I’ve been chatting with someone recently who has rather similar interests of play, especially in terms of instrumentalization. But, on this point, we diverge. She’s discussed modeling her characters’ dignity, well-being, and situation in life as resources to be expended gleefully for the sake of further resolving the primary goals of play. And this produces problems! Dilemmas like I proposed in the last paragraph are no-brainers to her, and when games bake them in, the balance gets thrown entirely out of whack. It’s just not a win condition for her, so it’s free points.
A lot of dilemmas like this rely on aesthetic player interest, one way or another. Endangering an NPC only means anything if the players care about that NPC. Losing a mission only means anything if the players care about winning missions. Most commonly, the ways games have to designate things as goals and stakes are one of: [here is a thing, please bond with it] and [here is a source of more power]. The former is where things like caring if your character looks good comes in. The latter is what XP is. Why do you care about winning the mission? You want to level up, don’t you? And you want to level up because that makes it easier to win missions. It’s a cycle, or so the theory goes.

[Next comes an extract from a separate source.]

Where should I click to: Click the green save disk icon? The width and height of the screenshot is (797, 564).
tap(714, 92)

There’s also a third option, [the game doesn’t continue unless you do it]. For games with high lethality, or even games like D&D 5e that just have moderate lethality but are happy to lock you into it, that’s why winning a fight is a goal rather than just surrendering from the get-go every time. (That, and surrendering not being a codified option, but you can always intentionally beat up your own party until you go down. And that sounds ridiculous, yes – but, remember. If that gets you to move on, and it gets to the end, that’s only a defeat if you happen to care about the things lost in the process!) In practical terms, this is what things like dungeons are. If the GM plops down an adventure in front of you, and you decide not to bother, then usually this is why that’s not an option. However, usually, people don’t want to invoke this one, so it’s a bit invisible vs the other two.

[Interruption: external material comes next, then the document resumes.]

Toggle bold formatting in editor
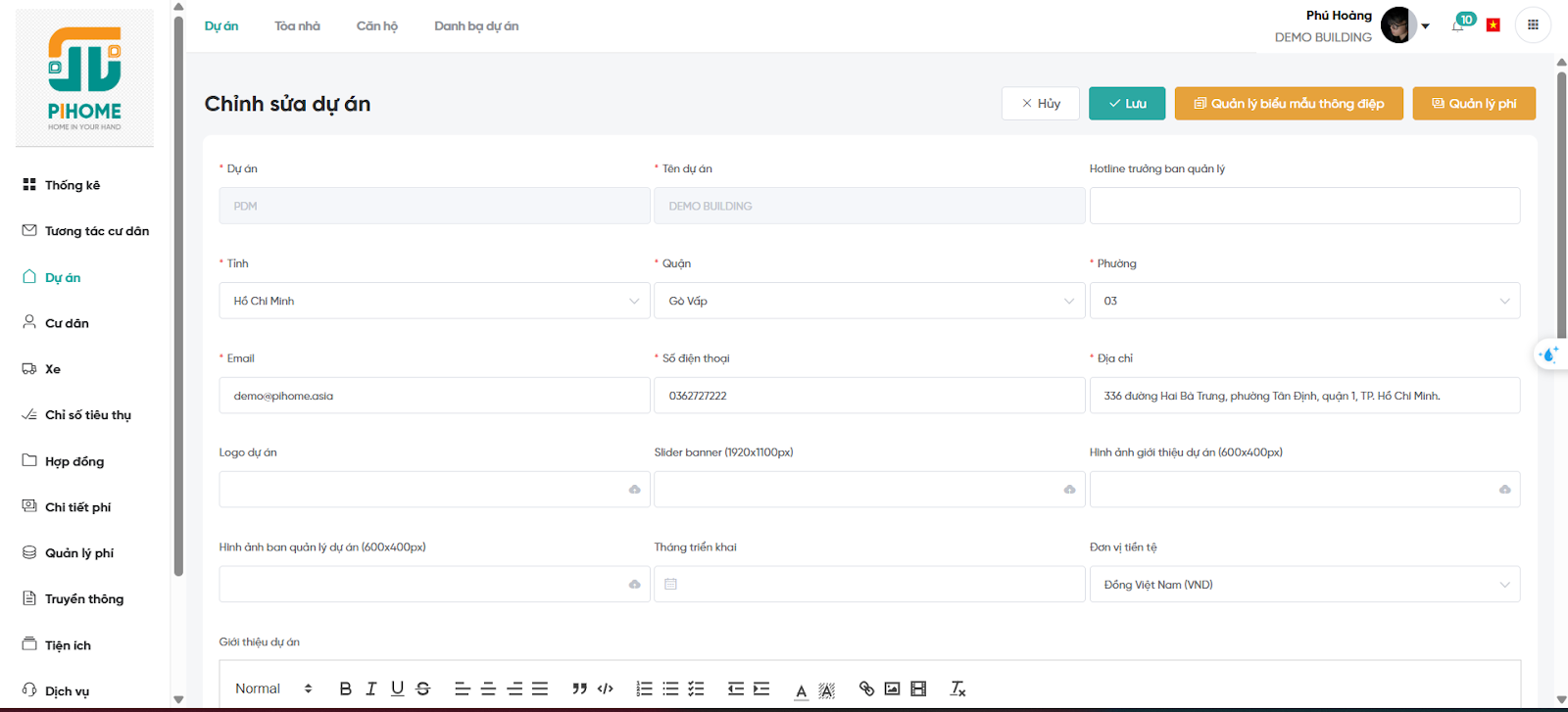This screenshot has height=712, width=1568. 345,688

[Here is a thing, please bond with it] is very unpredictable. Whether the players care or not about a given character, or if they look good, or if the kingdom is recolored purple instead of red, the system really doesn’t know. Usually, this is left to the GM to figure out. They know what the players care about, they can put that at the end of a quest, or put it at risk if they don’t face this challenge right now. This is also hard to systematize – at best, you can say “put something the players care about here” as an open slot in a defined obstacle, and the players will figure something out to go there when the time comes. You might be able to say “players are obligated to care about this person and want their wellbeing,” but I’m not sure how consistently declaring that as a system would land. It’s usually all too interpersonal and fiddly for that.

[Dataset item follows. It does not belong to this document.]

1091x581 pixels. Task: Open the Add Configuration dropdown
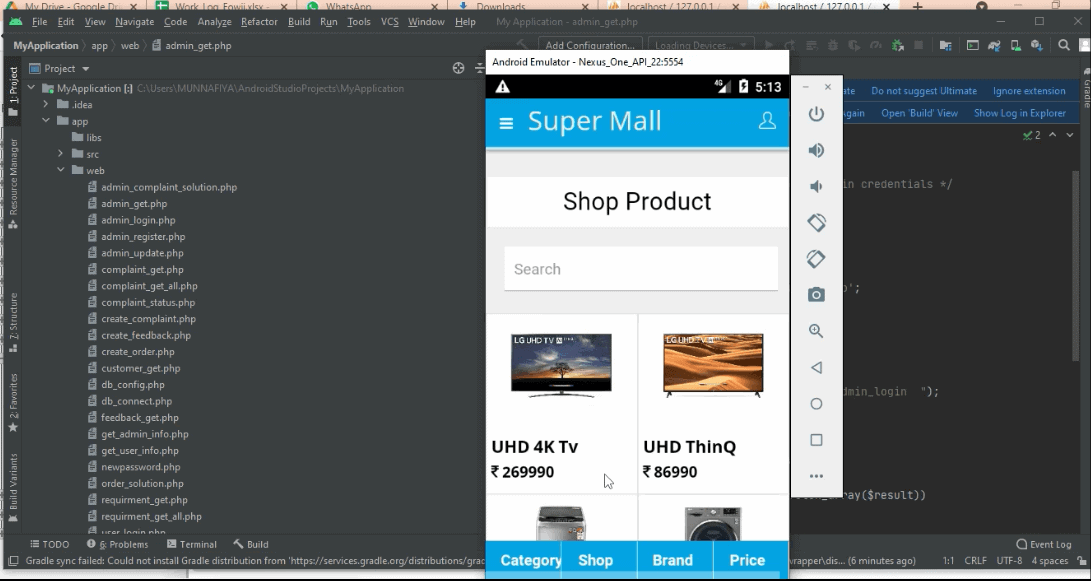[590, 45]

The second option, though. [Here’s a source of more power]. That has potential.
…Or, at least, it seems to.
Here’s a bit of tech from Glitch.

This is a Quest, and it’s design that I absolutely love, except for the instrumental part.
Quests are composed of two lists that feed into a progress bar of XP. Major Goals, which are big events that give you a solid chunk of XP when they happen, and Quest Flavor, which give you 2 pips (XP for yourself is allocated to any Quest of your choice), and can happen much more consistently. More specifically – you, the player, have the power to just declare that a Quest Flavor happens. They’re little pieces of authorial power that you always have access to while it’s in progress. If I were playing this Quest, I could just say, hey, someone brings me food. And they do! However that resolves. They aren’t materially significant, you don’t use Quest Flavor to overcome obstacles in your way, but they do let you shape the world around you to fit a certain tone, and, since players are allowed to write their own Quests (with GM approval), you can get pretty nuanced with the vibe they create. As narrative-shaping tools, they’re quite nice.
Writing Major Goals gives players a way to signal interest in dramatic moments they might want to have happen, then. And, more broadly, the XP track helps to make sure that you’re never stuck in the same narrative arc for too long, while still being sure it has enough time in the spotlight to really last. They’re not only scripts, they’re pacing mechanisms for certain moods to come with your character. As someone who’s been known to spend whole campaigns with characters wrestling with the same internal struggles unless actively prompted out of them, the utility as a narrative pacing mechanism is something I so rarely encounter and I quite appreciate.
But.
When you finish a Quest, you get build points proportional to the length of the Quest, and power yourself up.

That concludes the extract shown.